29. September 2011

MORITURI

Bernhard Wicki (USA, 1965)
Wicki scheint ein Regisseur gewesen zu sein, der jeden Cent für eine pompöse Ausstattung seiner Filme hergegeben hätte, um die nötige visuelle Attraktivität zu erreichen.
Bei "Morituri" fällt zu aller erst sein immenser Aufwand auf: Er lässt die Kamera aus weiter Entfernung wie einen Vogel hoch über den riesigen Schiffen kreisen, dann auf das Deck herab gleiten, um in der gleichen Einstellung (ohne Schnitt!) so nah an die Darsteller heranzuzoomen, dass man als Zuschauer den Leuten an Deck fast in die Nasenlöcher hineinschauen kann; man wird sofort ins Geschehen integriert.

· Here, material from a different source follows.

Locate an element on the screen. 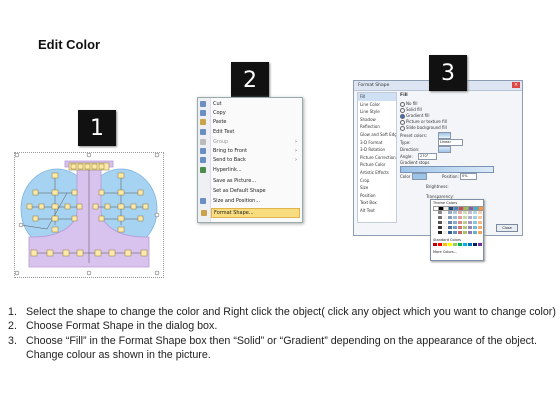 The width and height of the screenshot is (560, 420). menu-item-group: Group › is located at coordinates (250, 142).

Brando ist Sprengstoffexperte und soll, getarnt als Gestapo-Offizier, an einem deutschen Frachter Sprengladungen entschärfen. Diese befinden sich, (deutlich gekennzeichnet, aber gut versteckt), an den unterschiedlichten Orten des großen Schiffes und sollen vom deutschen Kapitän (Yul Brynner) gezündet werden, falls der Frachter dem Feind in die Hände fallen sollte.
Was sich nach einem trockenen Kriegskrimi anhört, erweist sich als ein aufregendes und spannungsvolles Drama, denn Bernhard Wicki ist nicht nur ein technisch besessener Regisseur, sondern weiß, in dieser effektvollen Kulisse interessante Charaktere unterzubringen.
Brando ist sowieso immer gut; hier muss er noch zusätzlich eine Tarnung aufrecht hallten, verläuft sich dadurch in diversen, psychologischen Sackgassen, wenn er im Gespräch mit der Besatzung oder beim Auftauchen anderer deutschen Offiziere, in deren Visier gerät.
Brynner als Kapitän wie gewohnt der disziplinierte Typ, der alles gefasst einsteckt, doch bis zum Ende hin, immer deutlicher erweicht und an Jack Londons Wolf Larsen-Figur erinnert.
Hinzu kommt noch eine Schiffsbrüchige Jüdin (Janet Margolin); äußerlich wie eine verloren gegangene Ingmar Bergman-Frau, die mit bissigem Zynismus den Stolz ihres Volkes verteidigt. Durch ihre Anwesenheit rettet sie außerdem den Film vor der stets drohenden Genre-Schublade eines harten Männerfilms. Und entgegen aller Hollywood-Klischees wird sie (die attraktive und einzige Frau an Bord) sogar am Ende kaltblütig niedergeschossen.
Der Film überrascht. Inhaltlich und formal.